Who wants to plow through paragraph after paragraph about a first-time staged reading of a play based on a self-published book – being “performed” in a small, nondescript theatre far from Hollywood’s glittering glamour?
Oh well – here goes:
Setting: 6pm on a cloudy evening in a 46-seat theatre on Victory Blvd., Burbank, California.
Program: First staged reading of “The Secret Life of a Weight Obsessed Woman” based on my book.
Three actors playing eight characters.
90 minutes – no intermission.
Reception in a tiny vestibule to follow.
The first and only rehearsal started at 2pm. By Page 23 in the script, the two playwrights realized that the actor playing “me” had the wrong version of the play. Without access to a Xerox machine, the playwrights frantically cut and pasted together an accurate script for the main character.
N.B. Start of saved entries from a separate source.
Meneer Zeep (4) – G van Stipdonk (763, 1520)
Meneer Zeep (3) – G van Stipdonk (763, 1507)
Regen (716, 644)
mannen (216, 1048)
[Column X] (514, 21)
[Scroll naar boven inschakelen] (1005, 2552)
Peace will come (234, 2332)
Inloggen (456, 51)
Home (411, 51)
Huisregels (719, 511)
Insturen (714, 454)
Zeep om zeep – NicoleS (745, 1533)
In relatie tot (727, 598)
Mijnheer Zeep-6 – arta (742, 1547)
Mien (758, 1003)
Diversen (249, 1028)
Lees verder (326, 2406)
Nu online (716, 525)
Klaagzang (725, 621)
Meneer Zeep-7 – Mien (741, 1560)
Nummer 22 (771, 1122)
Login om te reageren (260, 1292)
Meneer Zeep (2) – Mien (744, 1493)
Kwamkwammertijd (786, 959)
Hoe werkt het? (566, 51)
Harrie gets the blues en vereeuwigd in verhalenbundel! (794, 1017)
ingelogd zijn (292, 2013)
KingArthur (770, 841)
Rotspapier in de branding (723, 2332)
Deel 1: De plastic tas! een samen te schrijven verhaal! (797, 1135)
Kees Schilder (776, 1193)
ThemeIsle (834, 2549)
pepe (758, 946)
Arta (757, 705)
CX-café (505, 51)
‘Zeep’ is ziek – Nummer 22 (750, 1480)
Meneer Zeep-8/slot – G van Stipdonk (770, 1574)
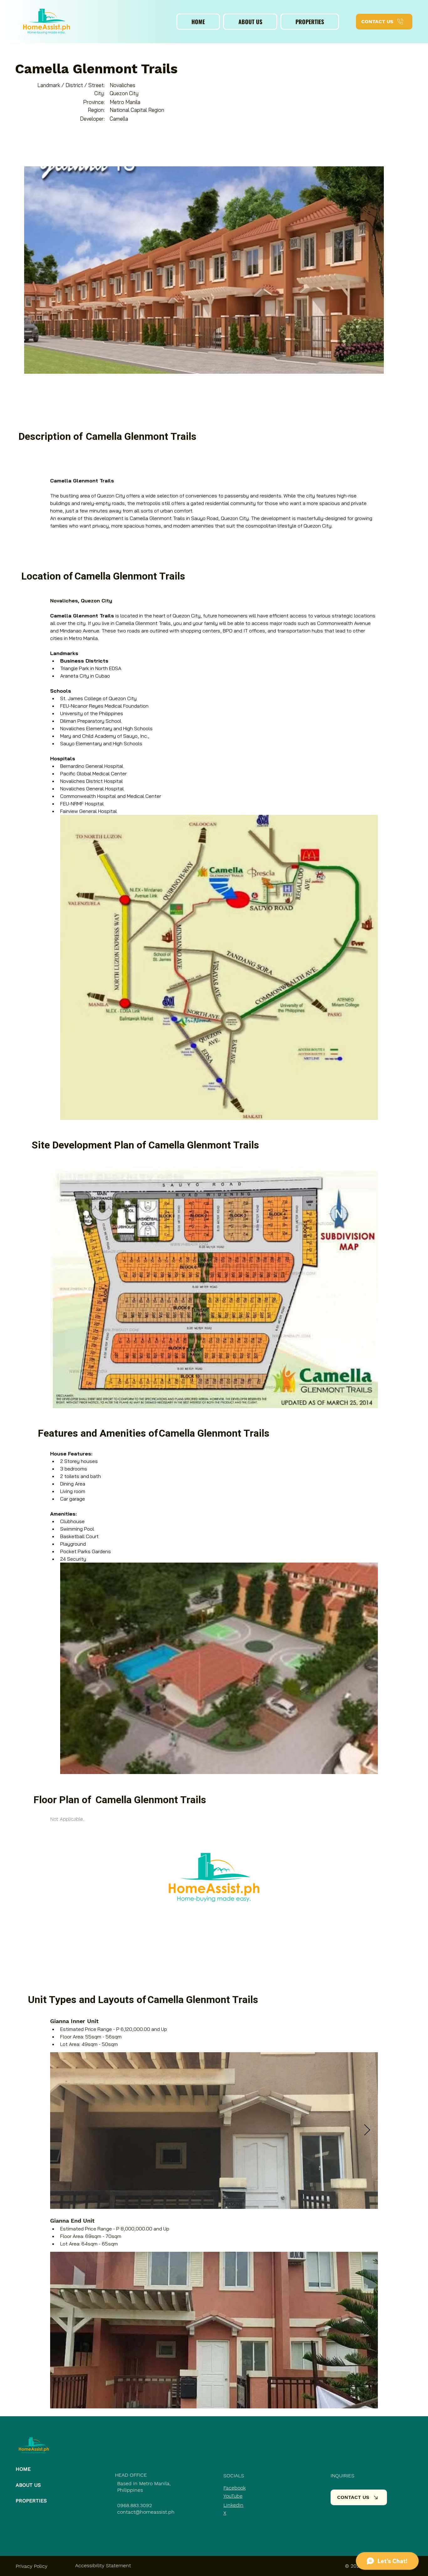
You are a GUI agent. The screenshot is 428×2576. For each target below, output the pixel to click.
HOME (23, 2469)
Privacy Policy (31, 2566)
My two friends – Francine and Michele – and I arrive at the theatre at 5pm to chaos.
The door to the restroom (located outside, in the back alley) wouldn’t open. The person who was supposed to be setting up the wine, meat and cheese platters and crudités for the post-play reception never showed up and the usher wasn’t present because she lost her car keys.
Nevertheless, the theatre-goers filed in – actresses, film and production people, playwrights, small theatre owners and a random collection of folks I knew in the LA area.
I watched with glee as every available seat filled-up and every single person I invited showed up. The lights dimmed and the play started. I am wired.
From that moment on, I felt like I did when I stood under the wedding canopy and married my second husband. I knew it was a surreal and milestone moment. Part of me was fully participatory – drinking it all in. The other part of me was looking on as an ever-present observer.
What did I see?
A fully engaged audience.
No head nodding.
No snores.
No sneaking a look at an I phone.
What did I notice?
When the audience laughed. Or didn’t.
When the emphasis was off kilter.
When there was too much repetition.
When sequences didn’t seamlessly connect.
At the reception following the play: lots of congrats, hugging, and “you are so brave to tell your story,” stuff. And picture snapping.
L to R: My friends Michele and Francine on each side of me, bookended by the playwrights Debra and Lee.
I left the theatre in an ambivalent, slightly manic mood. The event I had dreaded, looked forward too, and obsessed about was over. Staying up until 3am laughing and cackling with my friends after French Fries and burgers at the iconic “In & Out” burger place near the theatre mellowed out my mood.
The next morning, we met at one of the playwright’s homes – an eclectic Spanish mini villa in the Hollywood Hills – where she cooked each of us made-to-order omelets laced through with avocado and finely chopped scallions.
We then read the comment sheets out loud to each other – carefully compiling the data – in order to guide us in revisiting, revising, strengthening and beefing-up the script. And we strategized about our next moves forward.
Here’s some feedback:
What a moving evening of theatre. If that was only a staged reading, I am flabbergasted! The writing and acting were superb.
Iris came alive with all her love, longing, self-sacrificing nature, shame, guilt, fear and eventual courage. Her relationship with E.D. was explicitly clear.
So many took the time to point out what could be improved upon and what was impactful. I think this endeavor is going to be okay. More than okay.
I love you all for being the oxygen in my tank – for being the cheerleaders in the stands. And having the courage to provide honest and helpful feedback. Even when you don’t read the column!